(Saved data entries)
_ _ _ _

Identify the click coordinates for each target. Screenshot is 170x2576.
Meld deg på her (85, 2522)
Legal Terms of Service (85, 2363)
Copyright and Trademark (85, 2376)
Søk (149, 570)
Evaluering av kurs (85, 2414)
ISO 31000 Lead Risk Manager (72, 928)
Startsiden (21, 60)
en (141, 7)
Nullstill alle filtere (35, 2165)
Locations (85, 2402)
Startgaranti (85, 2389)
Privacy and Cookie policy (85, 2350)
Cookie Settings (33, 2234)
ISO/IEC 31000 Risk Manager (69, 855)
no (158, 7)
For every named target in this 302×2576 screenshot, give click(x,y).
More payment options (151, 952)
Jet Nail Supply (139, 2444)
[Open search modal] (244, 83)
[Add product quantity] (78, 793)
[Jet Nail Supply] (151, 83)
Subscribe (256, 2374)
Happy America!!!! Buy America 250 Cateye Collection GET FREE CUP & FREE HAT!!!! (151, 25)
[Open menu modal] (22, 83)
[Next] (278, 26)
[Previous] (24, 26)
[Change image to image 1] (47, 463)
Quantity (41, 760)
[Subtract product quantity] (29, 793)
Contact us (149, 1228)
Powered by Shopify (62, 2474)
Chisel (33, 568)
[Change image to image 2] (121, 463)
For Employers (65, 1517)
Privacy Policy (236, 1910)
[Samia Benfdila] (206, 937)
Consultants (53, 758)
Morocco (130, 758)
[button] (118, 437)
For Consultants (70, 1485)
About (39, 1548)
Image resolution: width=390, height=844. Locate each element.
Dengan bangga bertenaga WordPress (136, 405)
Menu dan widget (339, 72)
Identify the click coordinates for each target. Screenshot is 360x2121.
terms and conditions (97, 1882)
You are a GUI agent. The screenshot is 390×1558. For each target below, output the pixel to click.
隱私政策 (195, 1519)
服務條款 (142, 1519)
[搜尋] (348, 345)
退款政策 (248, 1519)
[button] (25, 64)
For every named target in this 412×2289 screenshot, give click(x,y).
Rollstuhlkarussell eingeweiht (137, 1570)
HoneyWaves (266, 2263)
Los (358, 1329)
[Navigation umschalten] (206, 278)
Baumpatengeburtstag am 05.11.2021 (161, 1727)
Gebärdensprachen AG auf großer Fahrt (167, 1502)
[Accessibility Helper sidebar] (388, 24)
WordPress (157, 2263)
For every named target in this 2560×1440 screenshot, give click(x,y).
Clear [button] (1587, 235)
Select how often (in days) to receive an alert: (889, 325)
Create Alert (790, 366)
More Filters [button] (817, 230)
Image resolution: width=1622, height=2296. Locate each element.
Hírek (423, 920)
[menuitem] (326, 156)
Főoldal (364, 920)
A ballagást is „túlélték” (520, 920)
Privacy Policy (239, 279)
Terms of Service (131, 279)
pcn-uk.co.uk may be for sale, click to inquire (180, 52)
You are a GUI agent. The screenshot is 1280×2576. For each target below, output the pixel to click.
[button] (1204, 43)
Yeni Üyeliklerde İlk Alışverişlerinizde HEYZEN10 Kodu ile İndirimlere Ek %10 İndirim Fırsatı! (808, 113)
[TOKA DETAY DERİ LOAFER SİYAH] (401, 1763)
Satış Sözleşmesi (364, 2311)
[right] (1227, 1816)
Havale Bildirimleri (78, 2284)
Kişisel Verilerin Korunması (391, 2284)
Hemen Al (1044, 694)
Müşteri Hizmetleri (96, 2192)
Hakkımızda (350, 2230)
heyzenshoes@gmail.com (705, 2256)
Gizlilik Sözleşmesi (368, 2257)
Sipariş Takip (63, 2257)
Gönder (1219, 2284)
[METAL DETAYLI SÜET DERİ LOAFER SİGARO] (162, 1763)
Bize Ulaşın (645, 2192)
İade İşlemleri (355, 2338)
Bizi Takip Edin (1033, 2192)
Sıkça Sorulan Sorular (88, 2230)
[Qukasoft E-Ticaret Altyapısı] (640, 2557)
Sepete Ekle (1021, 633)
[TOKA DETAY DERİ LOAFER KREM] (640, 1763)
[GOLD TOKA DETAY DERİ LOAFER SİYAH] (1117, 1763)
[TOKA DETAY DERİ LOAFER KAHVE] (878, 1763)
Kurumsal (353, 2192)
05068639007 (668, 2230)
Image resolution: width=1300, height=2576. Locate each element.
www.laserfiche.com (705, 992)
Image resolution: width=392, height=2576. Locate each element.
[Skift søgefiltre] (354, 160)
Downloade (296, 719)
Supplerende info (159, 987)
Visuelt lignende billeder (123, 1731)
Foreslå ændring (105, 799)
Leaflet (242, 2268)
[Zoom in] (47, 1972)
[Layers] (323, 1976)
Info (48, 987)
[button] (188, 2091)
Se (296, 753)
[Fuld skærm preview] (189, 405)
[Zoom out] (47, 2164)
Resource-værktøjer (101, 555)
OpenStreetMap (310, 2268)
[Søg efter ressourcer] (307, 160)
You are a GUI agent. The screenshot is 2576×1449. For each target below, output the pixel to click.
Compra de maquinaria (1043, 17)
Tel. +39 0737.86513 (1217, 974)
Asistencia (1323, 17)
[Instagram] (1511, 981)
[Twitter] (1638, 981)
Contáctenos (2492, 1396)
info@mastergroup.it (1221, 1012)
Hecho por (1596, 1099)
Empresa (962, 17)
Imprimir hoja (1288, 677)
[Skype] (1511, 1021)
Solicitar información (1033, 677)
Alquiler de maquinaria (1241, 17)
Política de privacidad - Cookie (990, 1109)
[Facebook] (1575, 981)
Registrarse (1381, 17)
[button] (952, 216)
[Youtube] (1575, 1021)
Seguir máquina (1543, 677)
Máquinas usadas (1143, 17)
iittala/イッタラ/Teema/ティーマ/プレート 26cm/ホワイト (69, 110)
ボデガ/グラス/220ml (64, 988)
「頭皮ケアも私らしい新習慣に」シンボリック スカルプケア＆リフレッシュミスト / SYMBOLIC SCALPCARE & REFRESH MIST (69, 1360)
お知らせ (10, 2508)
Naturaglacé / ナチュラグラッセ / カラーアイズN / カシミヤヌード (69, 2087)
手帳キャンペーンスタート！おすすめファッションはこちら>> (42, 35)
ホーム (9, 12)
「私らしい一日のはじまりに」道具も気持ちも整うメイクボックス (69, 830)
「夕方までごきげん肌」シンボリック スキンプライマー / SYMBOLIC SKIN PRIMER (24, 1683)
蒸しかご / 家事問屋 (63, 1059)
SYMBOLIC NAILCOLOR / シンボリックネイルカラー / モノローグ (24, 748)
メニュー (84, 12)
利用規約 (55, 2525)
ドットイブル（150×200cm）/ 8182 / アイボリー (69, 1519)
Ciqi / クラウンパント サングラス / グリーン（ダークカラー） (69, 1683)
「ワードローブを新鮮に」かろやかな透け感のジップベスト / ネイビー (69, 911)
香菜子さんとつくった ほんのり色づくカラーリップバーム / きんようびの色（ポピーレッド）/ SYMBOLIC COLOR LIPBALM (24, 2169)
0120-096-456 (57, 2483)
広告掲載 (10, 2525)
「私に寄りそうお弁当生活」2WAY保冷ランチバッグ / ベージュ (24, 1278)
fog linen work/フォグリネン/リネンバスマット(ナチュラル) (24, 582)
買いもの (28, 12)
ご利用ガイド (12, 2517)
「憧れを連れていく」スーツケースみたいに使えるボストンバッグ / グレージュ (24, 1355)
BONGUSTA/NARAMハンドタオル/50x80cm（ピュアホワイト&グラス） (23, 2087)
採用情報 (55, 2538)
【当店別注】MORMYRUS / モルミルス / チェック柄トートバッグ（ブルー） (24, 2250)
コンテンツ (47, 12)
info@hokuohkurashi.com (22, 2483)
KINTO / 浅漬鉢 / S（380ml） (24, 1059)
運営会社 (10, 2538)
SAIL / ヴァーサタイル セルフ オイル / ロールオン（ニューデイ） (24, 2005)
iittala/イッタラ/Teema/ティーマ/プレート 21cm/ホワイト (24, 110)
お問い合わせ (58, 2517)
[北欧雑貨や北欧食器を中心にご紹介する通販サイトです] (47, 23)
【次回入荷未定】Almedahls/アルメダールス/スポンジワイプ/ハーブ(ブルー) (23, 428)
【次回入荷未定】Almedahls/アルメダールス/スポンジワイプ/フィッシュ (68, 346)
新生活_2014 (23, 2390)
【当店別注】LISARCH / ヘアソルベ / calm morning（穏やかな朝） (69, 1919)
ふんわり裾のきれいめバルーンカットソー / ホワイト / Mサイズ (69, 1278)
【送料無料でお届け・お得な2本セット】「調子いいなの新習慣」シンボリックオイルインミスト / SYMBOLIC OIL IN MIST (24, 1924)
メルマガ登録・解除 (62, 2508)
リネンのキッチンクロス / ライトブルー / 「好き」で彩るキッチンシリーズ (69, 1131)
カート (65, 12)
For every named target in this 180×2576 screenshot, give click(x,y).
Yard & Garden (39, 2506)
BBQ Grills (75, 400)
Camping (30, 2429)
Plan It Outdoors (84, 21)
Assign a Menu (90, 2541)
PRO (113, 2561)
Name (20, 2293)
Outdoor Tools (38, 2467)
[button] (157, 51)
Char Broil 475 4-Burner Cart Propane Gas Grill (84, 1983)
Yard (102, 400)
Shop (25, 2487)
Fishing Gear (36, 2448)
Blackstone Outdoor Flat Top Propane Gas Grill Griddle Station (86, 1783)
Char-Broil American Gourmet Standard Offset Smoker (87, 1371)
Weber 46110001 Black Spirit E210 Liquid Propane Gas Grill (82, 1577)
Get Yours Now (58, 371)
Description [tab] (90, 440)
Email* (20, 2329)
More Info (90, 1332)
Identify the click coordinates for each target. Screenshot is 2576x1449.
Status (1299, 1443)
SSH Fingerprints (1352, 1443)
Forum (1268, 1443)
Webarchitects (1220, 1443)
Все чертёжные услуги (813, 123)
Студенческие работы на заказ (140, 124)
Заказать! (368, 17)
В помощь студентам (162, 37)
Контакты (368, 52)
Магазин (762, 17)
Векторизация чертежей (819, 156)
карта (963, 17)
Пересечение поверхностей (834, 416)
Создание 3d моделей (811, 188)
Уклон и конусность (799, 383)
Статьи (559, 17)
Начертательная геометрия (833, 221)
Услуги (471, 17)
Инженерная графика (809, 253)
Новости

_ _ _ _

● Task objective
When a line in the data above contains the string "this", copy that line.

● Output of the exercise
For every named target in this 302×2576 screenshot, give click(x,y).
For every named target in this 412×2289 screenshot, give click(x,y).
For every named target in this 2560×1440 screenshot, give click(x,y).
For every named target in this 180×2576 screenshot, give click(x,y).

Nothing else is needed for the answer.